New York subway travellers learned train information was not available due to the global technical outage on Friday there. Photo / Getty Images
Legal class actions seem a “real possibility” over global business and infrastructure losses during a routine but faulty securitysoftwareupdate by Crowdstrike, says New Zealand law firm Russell McVeagh.
In a note to clients about what is being called the largestIT outage in history, the firm said, given the nature and scale of the issues created, class actions seemed possible as losses from the Friday evening event crystallised.
“To the extent that contractual redress is limited, the viability of other claims (such as in negligence) may also be considered. Further, if any lack of readiness on the part of affected organisations exacerbated the scale or duration of the impact that the outage had on them, shareholder claims against those organisations, or their directors, are also a possibility,” the law firm said.
CrowdStrike, a Texas-headquartered company with more than 29,000 customers in 170 countries – including more than 50% of Fortune 500 companies and many government entities – at the time of the update had a market valuation of close to US$100 billion ($166b) and was reported to control around 18% of the multi-billion dollar global market for modern endpoint detection security software, Russell McVeagh told clients.
The faulty update was reported to have affected 8.5 million devices globally. Investigations into possible CrowdStrike federal securities laws violations on behalf of investors had been announced.
The event had highlighted the interconnectedness of global IT systems and the cascading impact a simple routine software update could have, it said.
“Effective security software requires regular (often daily) updates to keep pace with ever-evolving security threats. However, updates to software which have the ability to cause widespread disruption would ordinarily be tested thoroughly in ring-fenced and simulated test environments prior to deployment so that issues such as Friday’s ‘Blue Screen of Death’ can be identified and resolved prior to rollout to live customer environments.
“Whilst uncommon for more minor updates (which CrowdStrike may have considered Friday’s update to be), the impact of CrowdStrike’s update would also have been mitigated to a large extent if deployment had been staged, such that it was only rolled out to a small number of customers first, and then to a bigger group later.
“This would have allowed any issues to be identified, the update rolled back and any fault resolved before it could cause widespread damage”, the law firm said.
Questions may also be raised as to whether the large multi-national organisations most severely impacted by the outage had sufficiently robust contingency and continuity plans in place, and whether they were sufficiently prepared to implement them in response to an outage of this nature and scale.
What recourse would be available to affected organisations would depend on the details of the cause of the outage and what more could have been done to avoid it, the law firm said.
“The majority of customers will have contracted on supplier standard terms which typically provide minimal potential recourse for losses incurred as a result of outages of this nature. However, larger-scale organisations may have more contractual rights.

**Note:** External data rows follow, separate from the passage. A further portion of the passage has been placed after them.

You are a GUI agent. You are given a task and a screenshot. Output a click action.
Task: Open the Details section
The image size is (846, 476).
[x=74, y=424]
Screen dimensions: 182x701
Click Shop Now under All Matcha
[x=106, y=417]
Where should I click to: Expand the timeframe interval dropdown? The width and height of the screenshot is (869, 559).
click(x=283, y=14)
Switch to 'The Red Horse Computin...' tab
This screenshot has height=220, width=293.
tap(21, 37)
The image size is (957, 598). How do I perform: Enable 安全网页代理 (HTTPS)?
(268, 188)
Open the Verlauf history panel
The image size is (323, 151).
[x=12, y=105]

“For those who have been impacted via their supply chain (i.e. as a result of key suppliers who use the affected software), those agreements may be on more balanced and negotiated commercial terms, but the availability of recourse is again likely to depend on precisely what has occurred and why.”
As affected organisations mulled their options for recourse, insurance might provide a pathway, but not all those affected would hold cover for events of this nature, the firm said.

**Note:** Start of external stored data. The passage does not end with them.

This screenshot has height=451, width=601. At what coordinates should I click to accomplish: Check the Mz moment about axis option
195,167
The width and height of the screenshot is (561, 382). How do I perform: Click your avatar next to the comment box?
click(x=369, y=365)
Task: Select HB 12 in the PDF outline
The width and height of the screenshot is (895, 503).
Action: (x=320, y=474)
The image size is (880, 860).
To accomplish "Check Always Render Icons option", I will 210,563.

“Even those organisations with cyber insurance may find that cover is unavailable for loss caused by programming errors or, in any case, that limits are insufficient to cover the business interruption losses caused by Friday’s events.”
The firm said many commentators had suggested that if the economic and legal penalties for the disruption seen over the weekend remained minimal, companies would remain unmotivated to make fundamental changes.

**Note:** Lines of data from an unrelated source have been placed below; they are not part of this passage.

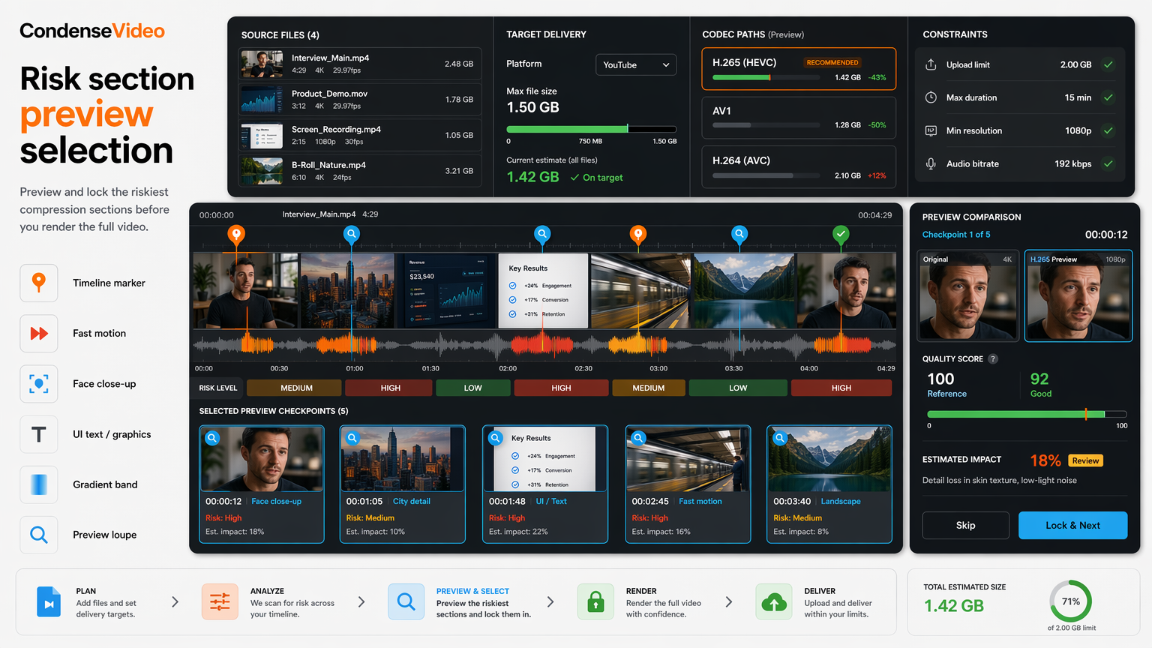Click the Skip button
1152x648 pixels.
pos(965,525)
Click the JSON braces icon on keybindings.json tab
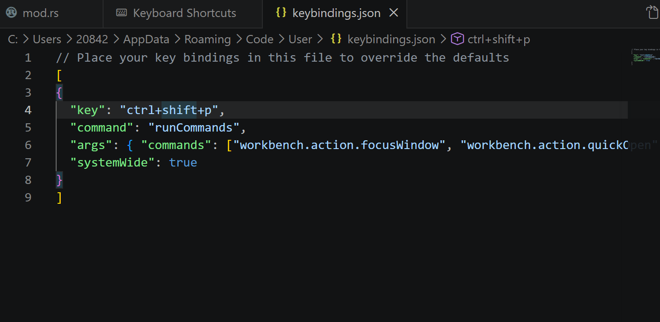 281,12
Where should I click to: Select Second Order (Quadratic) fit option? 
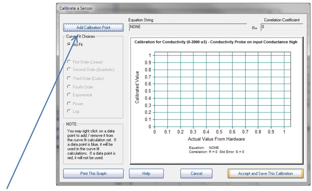[x=69, y=70]
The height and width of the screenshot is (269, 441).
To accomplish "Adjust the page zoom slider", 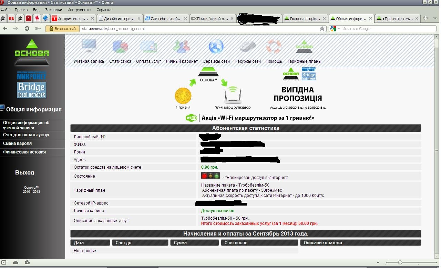I will [400, 263].
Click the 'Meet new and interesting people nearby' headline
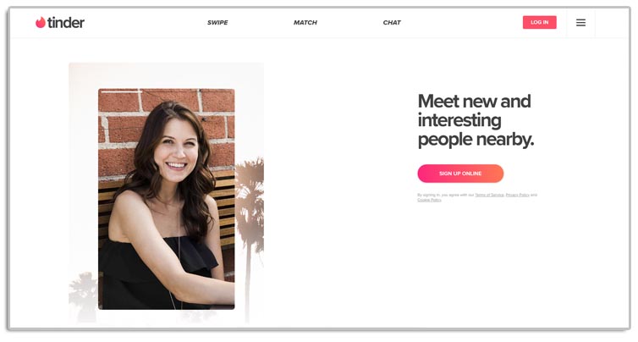Viewport: 638px width, 342px height. 476,120
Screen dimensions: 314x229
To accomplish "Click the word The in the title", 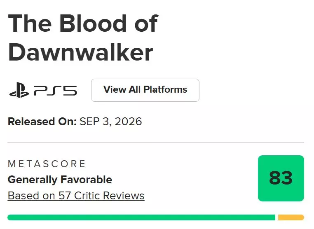I will pyautogui.click(x=30, y=23).
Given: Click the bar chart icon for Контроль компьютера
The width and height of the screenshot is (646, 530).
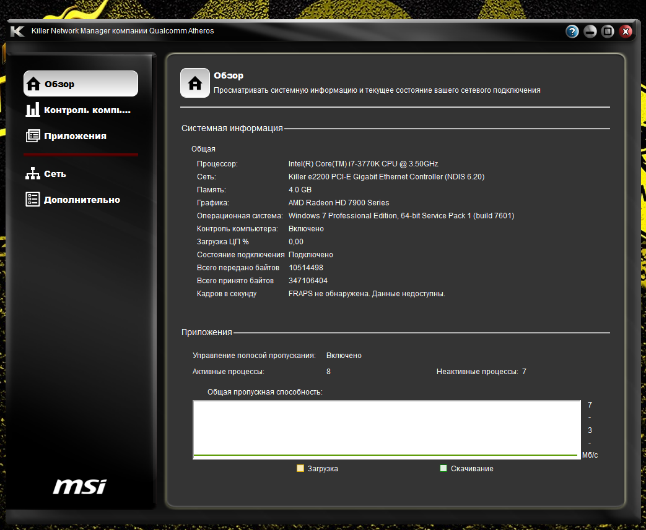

“No doubt regulators and legislators the world over will be alive to the weekend’s events and considering options. Regulatory investigations will no doubt follow in some jurisdictions,” Russell McVeagh said.
“It remains to be seen whether the outage will cause legislators and regulators to consider whether additional legislation and/or regulation is required to mitigate against future widespread global crises of the nature seen over the weekend.”
The firm noted that in the UK, a new cyber security and resilience bill announced last week in a speech by King Charles sought to enforce more controls and improve infrastructure resilience in that country, with a view to avoiding issues of the nature and scale of the CrowdStrike crisis.
“We will watch with interest to see how the New Zealand Government and regulators in affected sectors... respond,” Russell McVeagh said.
“We expect that for many organisations the CrowdStrike update will refocus board and C-Suite attentions on cyber governance and incident response preparedness and planning, including to ensure that not only their own systems, but also their supply chain, are covered.”